In Figure 4, we show a comparison between the stochastic model (2) and deterministic model (1) in the persistence case. It can be observed that the curve of the stochastic case has perturbations around the deterministic curve, which proves that the stochastic model can more efficiently describe the dynamics of the prey–predator model.

Figure 5 shows a comparison of the stochastic model (2) in the persistence case with and without Lévy jumps. It is notable that the curve of the stochastic model with jumping has a number of jumped-up perturbations, while the curve without Lévy jumps has normal perturbations. This observation demonstrates that certain cases can lead to Lévy jumps in the behavior of the prey–predator model.

7. Conclusions and Discussion

This paper has investigated a stochastic prey–predator model driven by Lévy noise in the presence of two prey subpopulations and one predator subpopulation. The model under consideration uses two forms of functional responses, namely, Holling-II ${\displaystyle \frac{y{\mathcal{X}}_2}{{\iota }_2+{\mathcal{X}}_2+\beta y}}$ and Beddington–DeAngelis ${\displaystyle \frac{y{\mathcal{X}}_1}{{\iota }_1+{\mathcal{X}}_1}}$, due to the saturation behavior. These two mixed functionals can better describe the reality of the computation between the prey and predator subpopulations. First, we have established the well-posedness of the solution of the model (2). An analysis of persistence and extinction led us to three possible cases: the first is devoted to the extinction of all the considered population when $max\{m_1,m_2,m_3\}\le 0$; the second case is dedicated to the persistence of the two prey species and the extinction of the predator species when $min\{m_1^{\prime },m_2^{\prime }\}\ge 0$ and $m_4\le 0$; and in the last case, we show the persistence of all the studied populations under several conditions.
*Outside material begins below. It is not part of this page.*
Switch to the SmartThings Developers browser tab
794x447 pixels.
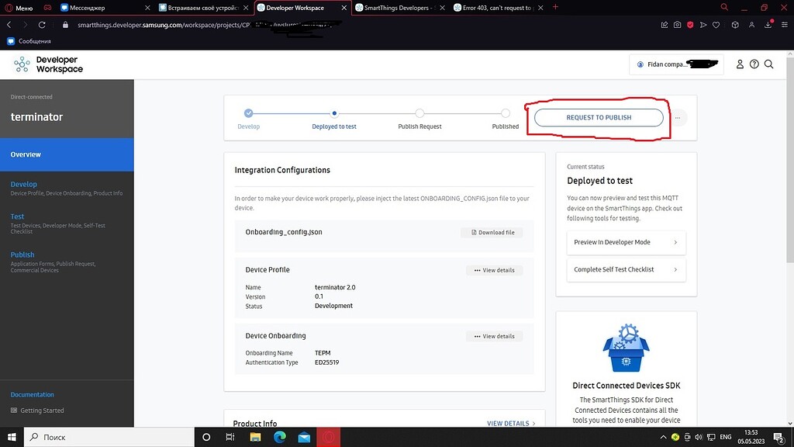(394, 8)
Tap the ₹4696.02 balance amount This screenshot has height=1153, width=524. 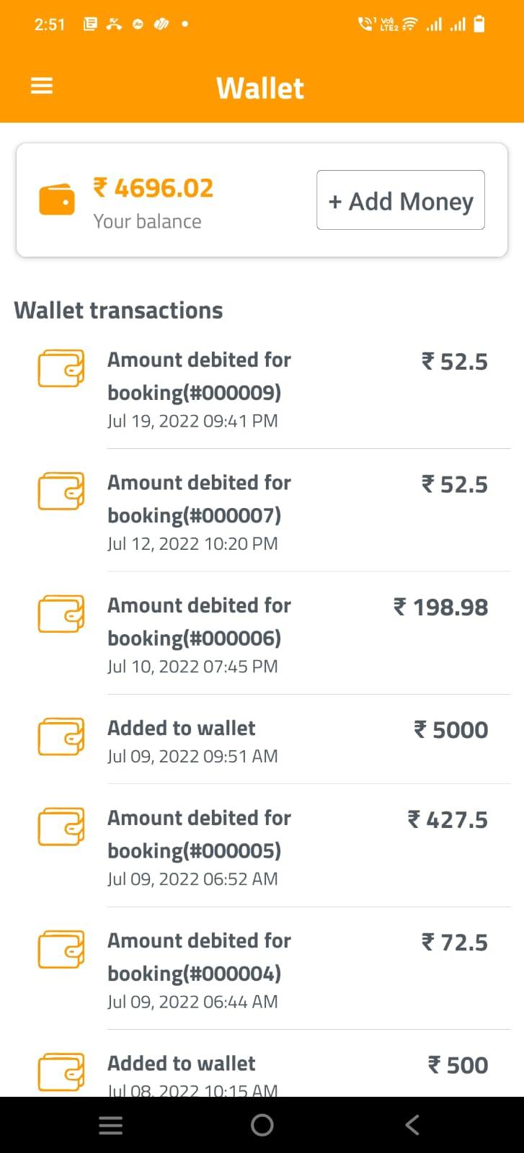(154, 188)
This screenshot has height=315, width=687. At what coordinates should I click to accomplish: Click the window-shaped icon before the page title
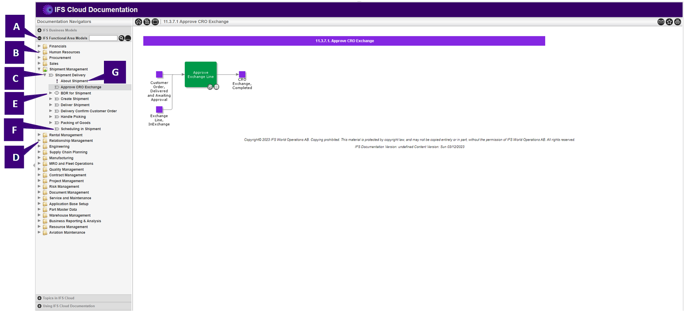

In our numerical analysis, we illustrate a special Runge–Kutta method for the stochastic model under Brownian and Lévy jump perturbations as implemented in Matlab R2019b software.

In this way, we considered the three cases with respect to extinction (persistence of the two prey species, extinction of the predator, and persistence of all three species) in simulations in order to validate our theoretical findings. Finally, we present several numerical comparisons. The first is between the deterministic and stochastic cases, which shows the usefulness of considering the stochastic model. The second comparison is between the cases with and without Lévy jumps, which proves that certain cases naturally lead to Lévy jumping in the behavior of the prey–predator model. Future efforts should address remaining issues; one of these is how the presented predator-prey model spreads via Levy jumps. In addition, we intend to study the chaotic behavior of the stochastic predator–prey system. Moreover, it is possible to model the prey–predator relationship using the space–time spectral order Sinc-collocation method (see [36] for example) and to illustrate a new modified stochastic predictor–corrector compact difference method, such as the one suggested in [38].